1. Polipéptido que tiene actividad celobiohidrolasa II, seleccionado del grupo que consiste en:

(a): un polipéptido que comprende una secuencia de aminoácidos, dicha secuencia de aminoácidos tiene al menos un 90% de identidad con la secuencia de aminoácidos mostrada como aminoácidos 1 a 477 de la SEC ID NO:2,

(b): un polipéptido que comprende una secuencia de aminoácidos, dicha secuencia de aminoácidos tiene al menos un 90% de identidad con el polipéptido codificado por los nucleótidos 63 a 1493 de la SEC ID NO:1,

(c): un polipéptido que es codificado por una secuencia de nucleótidos que se hibrida bajo condiciones de astringencia muy alta con,

(i): la cadena complementaria de los nucleótidos 63 a 1493 de la SEC ID NO:1,

(ii): la cadena complementaria de los nucleótidos 63 a 563 de la SEC ID NO:1, o

(iii): la cadena complementaria de los nucleótidos consistiendo en los nucleótidos 63 a 263 de SEC ID NO:1,

\quad: donde condiciones de astringencia muy alta comprenden prehibridación e hibridación a 42ºC en 5X SSPE, 1.0% SDS, 5X solución de Denhardt, 100 microg/ml de ADN de esperma de salmón cortado y desnaturalizado, y finalmente lavado del material portador tres veces cada vez durante 15 minutos usando 0,1 X SSC, 0,1% SDS a 68ºC, o,

(d): un fragmento de (a) o (b) que tiene actividad celobiohidrolasa II.
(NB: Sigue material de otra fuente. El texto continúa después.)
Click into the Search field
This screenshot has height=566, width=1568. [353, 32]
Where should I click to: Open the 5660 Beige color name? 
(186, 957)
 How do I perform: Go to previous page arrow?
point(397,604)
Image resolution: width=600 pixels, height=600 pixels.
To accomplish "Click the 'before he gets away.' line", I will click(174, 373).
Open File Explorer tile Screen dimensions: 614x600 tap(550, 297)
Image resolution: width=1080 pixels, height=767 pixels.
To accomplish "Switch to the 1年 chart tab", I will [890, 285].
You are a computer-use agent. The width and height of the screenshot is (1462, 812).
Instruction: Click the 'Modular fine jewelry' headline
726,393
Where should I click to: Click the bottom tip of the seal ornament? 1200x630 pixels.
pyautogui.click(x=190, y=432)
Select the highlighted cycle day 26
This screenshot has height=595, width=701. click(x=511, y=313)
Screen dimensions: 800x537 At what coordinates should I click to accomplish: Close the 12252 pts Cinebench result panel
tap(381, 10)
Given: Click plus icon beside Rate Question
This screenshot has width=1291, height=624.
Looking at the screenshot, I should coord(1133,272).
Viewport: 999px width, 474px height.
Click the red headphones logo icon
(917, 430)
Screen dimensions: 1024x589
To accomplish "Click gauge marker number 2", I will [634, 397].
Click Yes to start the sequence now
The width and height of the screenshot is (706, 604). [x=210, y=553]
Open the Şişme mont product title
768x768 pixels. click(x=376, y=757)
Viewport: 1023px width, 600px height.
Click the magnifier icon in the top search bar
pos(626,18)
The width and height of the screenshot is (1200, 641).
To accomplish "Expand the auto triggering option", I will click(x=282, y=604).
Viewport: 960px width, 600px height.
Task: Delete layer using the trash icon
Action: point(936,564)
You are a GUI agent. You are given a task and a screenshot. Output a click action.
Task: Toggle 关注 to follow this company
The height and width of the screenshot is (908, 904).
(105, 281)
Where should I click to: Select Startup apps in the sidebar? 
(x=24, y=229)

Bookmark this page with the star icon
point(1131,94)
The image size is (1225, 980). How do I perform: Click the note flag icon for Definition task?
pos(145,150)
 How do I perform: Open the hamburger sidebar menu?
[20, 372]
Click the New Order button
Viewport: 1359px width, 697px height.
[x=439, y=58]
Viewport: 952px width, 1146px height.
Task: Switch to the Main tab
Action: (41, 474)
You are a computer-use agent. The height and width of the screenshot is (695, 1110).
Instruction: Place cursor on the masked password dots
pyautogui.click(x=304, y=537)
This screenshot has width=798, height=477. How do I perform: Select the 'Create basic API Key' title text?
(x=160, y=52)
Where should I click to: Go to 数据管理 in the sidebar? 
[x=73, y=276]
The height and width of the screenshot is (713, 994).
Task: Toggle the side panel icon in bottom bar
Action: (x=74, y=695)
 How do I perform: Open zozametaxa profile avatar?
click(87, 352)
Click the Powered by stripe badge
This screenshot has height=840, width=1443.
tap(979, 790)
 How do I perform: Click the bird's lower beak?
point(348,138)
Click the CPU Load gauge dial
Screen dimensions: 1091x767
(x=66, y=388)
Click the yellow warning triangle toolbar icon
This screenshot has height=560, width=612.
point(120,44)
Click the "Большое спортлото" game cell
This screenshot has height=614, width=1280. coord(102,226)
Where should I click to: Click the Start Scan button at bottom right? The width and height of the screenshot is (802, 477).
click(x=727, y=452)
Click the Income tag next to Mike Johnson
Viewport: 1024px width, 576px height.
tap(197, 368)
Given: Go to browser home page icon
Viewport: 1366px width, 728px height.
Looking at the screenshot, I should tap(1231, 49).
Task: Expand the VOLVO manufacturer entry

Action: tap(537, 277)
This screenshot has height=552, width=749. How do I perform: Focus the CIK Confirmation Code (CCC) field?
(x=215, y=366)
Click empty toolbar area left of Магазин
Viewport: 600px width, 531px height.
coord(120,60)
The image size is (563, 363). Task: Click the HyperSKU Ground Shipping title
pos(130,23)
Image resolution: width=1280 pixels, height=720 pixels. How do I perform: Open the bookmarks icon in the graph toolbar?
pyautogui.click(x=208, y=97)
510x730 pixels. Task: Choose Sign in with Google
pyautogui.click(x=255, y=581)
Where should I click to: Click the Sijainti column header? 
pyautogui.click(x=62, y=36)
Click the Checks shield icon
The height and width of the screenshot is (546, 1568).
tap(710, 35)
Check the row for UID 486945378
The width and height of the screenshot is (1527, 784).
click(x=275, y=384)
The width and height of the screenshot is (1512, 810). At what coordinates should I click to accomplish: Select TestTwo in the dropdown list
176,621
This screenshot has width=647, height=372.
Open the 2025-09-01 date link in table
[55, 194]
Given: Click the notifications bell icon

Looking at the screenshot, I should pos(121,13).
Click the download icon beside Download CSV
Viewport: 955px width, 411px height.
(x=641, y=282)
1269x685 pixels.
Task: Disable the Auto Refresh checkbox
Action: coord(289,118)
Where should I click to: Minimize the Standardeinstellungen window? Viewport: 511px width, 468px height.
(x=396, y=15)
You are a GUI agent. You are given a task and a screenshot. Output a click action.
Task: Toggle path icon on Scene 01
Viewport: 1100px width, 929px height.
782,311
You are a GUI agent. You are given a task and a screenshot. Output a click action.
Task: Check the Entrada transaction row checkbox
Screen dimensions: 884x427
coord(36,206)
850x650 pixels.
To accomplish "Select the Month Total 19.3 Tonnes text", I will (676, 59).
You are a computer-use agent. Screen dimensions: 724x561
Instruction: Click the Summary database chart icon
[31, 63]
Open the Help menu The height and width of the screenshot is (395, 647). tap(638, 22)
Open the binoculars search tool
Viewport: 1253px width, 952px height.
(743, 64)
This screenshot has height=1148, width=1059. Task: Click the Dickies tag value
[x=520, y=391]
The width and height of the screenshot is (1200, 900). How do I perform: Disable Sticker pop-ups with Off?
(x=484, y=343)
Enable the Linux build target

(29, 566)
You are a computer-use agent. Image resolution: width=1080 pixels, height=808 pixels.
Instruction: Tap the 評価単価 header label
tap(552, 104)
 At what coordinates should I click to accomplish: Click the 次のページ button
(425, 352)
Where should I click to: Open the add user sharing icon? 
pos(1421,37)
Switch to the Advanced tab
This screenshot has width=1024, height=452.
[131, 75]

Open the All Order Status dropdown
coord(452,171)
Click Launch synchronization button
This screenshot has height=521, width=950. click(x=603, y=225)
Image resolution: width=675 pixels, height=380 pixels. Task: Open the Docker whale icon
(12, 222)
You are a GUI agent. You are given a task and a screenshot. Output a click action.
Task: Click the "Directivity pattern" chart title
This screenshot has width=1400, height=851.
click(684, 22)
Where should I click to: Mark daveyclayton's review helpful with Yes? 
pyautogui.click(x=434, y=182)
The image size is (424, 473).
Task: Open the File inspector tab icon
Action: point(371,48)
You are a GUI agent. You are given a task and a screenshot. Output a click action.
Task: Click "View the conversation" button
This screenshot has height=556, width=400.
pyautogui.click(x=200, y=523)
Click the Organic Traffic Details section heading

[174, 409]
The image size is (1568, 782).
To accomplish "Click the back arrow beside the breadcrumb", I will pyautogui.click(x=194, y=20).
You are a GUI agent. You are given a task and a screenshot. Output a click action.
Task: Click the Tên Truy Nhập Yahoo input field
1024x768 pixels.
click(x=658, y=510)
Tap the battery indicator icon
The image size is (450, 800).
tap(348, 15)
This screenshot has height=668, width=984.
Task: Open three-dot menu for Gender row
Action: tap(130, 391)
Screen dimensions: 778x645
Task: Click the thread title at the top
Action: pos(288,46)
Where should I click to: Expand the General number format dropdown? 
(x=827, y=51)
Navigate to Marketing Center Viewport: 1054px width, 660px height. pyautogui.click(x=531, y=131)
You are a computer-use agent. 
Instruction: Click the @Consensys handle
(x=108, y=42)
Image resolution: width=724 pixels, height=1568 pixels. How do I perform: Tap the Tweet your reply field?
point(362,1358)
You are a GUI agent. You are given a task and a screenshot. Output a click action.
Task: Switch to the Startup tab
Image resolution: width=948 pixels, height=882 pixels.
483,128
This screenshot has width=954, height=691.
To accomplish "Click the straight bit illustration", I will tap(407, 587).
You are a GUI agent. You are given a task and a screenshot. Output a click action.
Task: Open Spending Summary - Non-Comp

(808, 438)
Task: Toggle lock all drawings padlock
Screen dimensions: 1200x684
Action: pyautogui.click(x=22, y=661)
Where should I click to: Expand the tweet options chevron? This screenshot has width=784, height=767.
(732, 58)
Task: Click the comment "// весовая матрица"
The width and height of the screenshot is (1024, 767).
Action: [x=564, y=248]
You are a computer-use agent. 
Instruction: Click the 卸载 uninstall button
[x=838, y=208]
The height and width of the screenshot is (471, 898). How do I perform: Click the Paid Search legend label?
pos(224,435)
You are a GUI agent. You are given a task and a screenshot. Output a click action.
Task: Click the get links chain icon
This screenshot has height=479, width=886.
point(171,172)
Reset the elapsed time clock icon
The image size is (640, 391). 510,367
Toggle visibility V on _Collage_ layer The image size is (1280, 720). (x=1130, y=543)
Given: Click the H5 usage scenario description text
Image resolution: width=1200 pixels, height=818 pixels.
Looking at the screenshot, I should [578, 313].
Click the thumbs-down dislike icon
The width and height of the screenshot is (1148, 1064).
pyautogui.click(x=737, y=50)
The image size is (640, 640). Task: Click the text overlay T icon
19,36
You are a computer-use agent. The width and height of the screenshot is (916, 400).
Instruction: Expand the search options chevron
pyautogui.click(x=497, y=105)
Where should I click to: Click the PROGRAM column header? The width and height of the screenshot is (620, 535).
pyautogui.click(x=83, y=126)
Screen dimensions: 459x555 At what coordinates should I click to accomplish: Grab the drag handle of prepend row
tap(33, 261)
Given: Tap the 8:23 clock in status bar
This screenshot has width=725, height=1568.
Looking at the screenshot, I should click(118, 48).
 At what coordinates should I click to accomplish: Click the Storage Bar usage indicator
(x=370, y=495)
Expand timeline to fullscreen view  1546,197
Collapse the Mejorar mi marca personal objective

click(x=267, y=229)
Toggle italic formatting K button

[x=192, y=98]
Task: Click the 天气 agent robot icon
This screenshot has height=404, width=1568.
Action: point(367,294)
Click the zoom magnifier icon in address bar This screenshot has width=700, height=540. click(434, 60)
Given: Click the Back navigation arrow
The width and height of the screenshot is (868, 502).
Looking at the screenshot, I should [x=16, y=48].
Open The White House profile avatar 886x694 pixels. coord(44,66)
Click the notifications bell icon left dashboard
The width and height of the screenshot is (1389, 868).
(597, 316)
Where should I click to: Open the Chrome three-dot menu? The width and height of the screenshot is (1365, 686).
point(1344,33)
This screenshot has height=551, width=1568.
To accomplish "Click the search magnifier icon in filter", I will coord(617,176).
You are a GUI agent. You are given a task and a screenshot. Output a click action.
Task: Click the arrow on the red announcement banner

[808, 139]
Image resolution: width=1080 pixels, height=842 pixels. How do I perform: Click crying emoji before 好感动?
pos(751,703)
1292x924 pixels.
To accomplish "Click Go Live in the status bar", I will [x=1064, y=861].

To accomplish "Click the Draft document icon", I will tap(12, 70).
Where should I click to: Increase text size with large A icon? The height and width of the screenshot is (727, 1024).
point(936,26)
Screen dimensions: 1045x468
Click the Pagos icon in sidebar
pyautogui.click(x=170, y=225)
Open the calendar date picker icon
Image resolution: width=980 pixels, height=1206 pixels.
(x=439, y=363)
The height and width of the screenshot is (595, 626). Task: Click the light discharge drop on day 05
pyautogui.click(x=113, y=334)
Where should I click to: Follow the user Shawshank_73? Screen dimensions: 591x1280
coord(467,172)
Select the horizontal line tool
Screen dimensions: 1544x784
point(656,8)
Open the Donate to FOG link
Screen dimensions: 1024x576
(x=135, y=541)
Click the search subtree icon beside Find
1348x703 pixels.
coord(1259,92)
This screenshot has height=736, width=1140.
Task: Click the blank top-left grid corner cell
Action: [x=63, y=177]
2. Polipéptido según la reivindicación 1, que comprende una secuencia de aminoácidos que tiene al menos un 95% identidad con la secuencia de aminoácidos mostrada coma aminoácidos 1 a 477 de SEC ID NO:2,

3. Polinucleátido que tiene una secuencia de nucleótidos que codifica para el polipéptido definido en cualquiera de las reivindicaciones 1 o 2.

4. Constructo de ácidos nucleicos que comprende la secuencia de nucleótidos definida en la reivindicación 3 operativamente enlazada a una o más secuencias de control que dirigen la producción del polipéptido en un huésped adecuado.

5. Vector de expresión recombinante que comprende el constructo de ácidos nucleicos definido en la reivindicación 4.

6. Célula huésped recombinante que comprende el constructo de ácidos nucleicos definido en la reivindicación 4.

7. Método para la producción de un polipéptido tal y como se define en cualquiera de las reivindicaciones 1 o 2, el método comprendiendo:

(a): cultivo de una célula huésped recombinante tal y como se define en la reivindicación 6 bajo condiciones propicias para la producción del polipéptido; y

(b): recuperación del polipéptido.

8. Método para producción in situ de un polipéptido tal y como se define en cualquiera de las reivindicaciones 1 o 2, el método comprendiendo:

(b): puesta en contacto del polipéptido con un sustrato deseado sin recuperación previa del polipéptido.

9. Método para redistribuir ADN comprendiendo el uso del polinucleótido tal y como se define en la reivindicación 3.

10. Método para la producción de etanol a partir de biomasa, comprendiendo la puesta en contacto de la biomasa con el polipéptido tal y como se define en cualquiera de las reivindicaciones 1 o 2.

11. Uso del polipéptido tal y como se define en cualquiera de las reivindicaciones 1 o 2 para producir etanol.

12. Planta transgénica, parte de planta o célula de planta, que ha sido transformada con una secuencia de nucleótidos que codifica un polipéptido que tiene actividad celobiohidrolasa II tal y como se define en cualquiera de las reivindicaciones 1 o 2.

13. Composición detergente que comprende un tensioactivo y el polipéptido según cualquiera de las reivindicaciones 1 o 2.